The big purpose of code, and technology in general, is minimizing effort. Depending on the definition, this is the same as maximizing convenience.
Software and technology have become sort of synonymous, but software is much younger. To coders and non-coders alike, it’s obvious that software is evolving like crazy. In public, the current phase of this evolution has us sharing, rating and paying for everything online, increasingly with our phones.
In “private”, the coders who build this maximally convenient world find ways to make their own work more convenient. They call it automation. What started with scripts to make programs from source code has exploded into a dizzying profusion of frameworks for automating all aspects of software development and deployment. If this sounds like hyperbole, or even pessimism, it’s probably because that’s what I felt when I first contemplated the automation ecosystem.
Recently I wanted to change the OS of the AWS box serving this site, from Amazon Linux to Ubuntu 14.04. I wanted the transition to be as painless as possible. More than anything, I wanted to be sure that once I had configured and tested locally, there would be no surprises deploying the site to production. I haven’t worked in DevOps, and my grasp of automation was weak, so I knew I’d have to read first, decide which tools were best for the job, and then learn to put them to use.

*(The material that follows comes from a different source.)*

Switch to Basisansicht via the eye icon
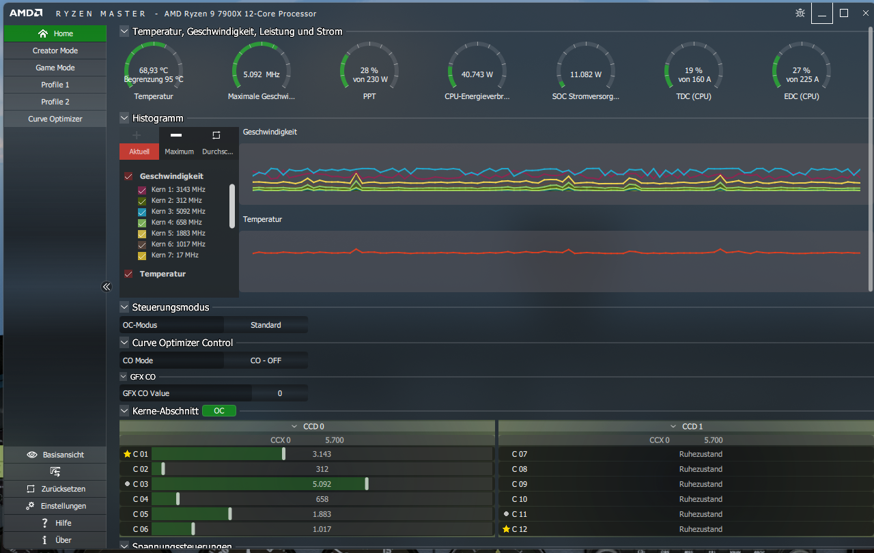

I’m here to report that my experience has given me cause for optimism. As young as it is, maybe coding has entered its postmodern phase, minus the bullshit. Code automation is self-regarding in a good way, and it makes our work more fun. It’s a good time to be a coder.
Works on My Machine
I first developed this site using MAMP. Then I registered my domain, configured an Elastic IP with AWS, set up a LAMP stack on the server and copied the code over using
rsync. It didn’t seem unsophisticated at the time. There was frustration and debugging of the WOMM variety, but I figured it was part of the job, and that it might even build character.

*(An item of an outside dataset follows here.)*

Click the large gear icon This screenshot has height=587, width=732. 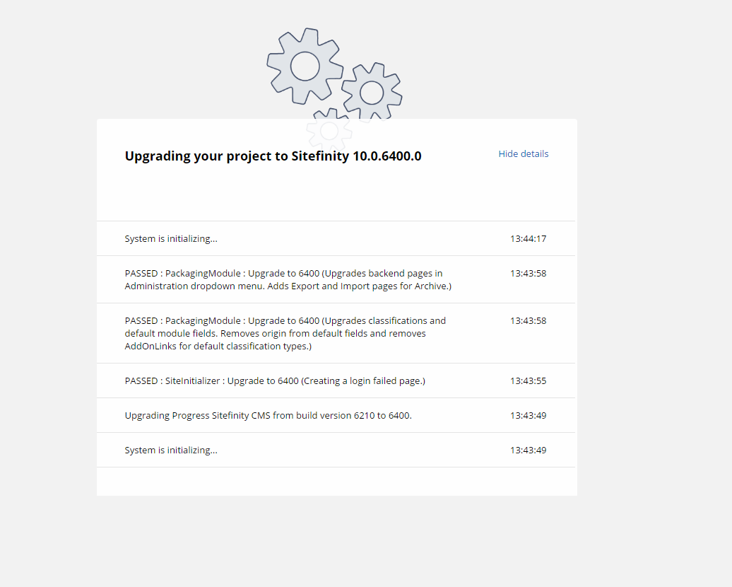pyautogui.click(x=305, y=66)
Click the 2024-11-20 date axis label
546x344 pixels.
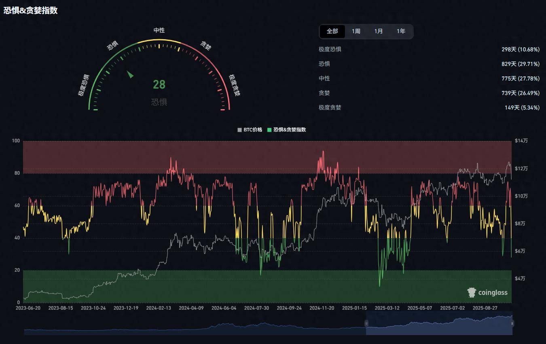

This time, however, I wanted to avoid frustration. This is where Vagrant and Ansible come in. Combining them makes WOMM a thing of the past.
Ansible automates configuration. It translates a YAML playbook into shell commands and executes them on remote machines via SSH. One advantage of Ansible over other configuration managers is that you install and run it on your machine. There’s no agent on the remote server.
Vagrant makes it easy to spin up and tear down local VMs, and lets you provision them with tools like Ansible. It runs VMs in headless mode, meaning there is no UI, and access is via SSH to a local IP. This is great, because it’s exactly how you access production servers in the cloud. Vagrant provides convenience methods for choosing a hostname and mapping your project’s root directory on the VM to its local root directory, a la SSHFS. Using vagrant-hostsupdater, your host is automatically added and removed from your hosts file when you start and stop the VM.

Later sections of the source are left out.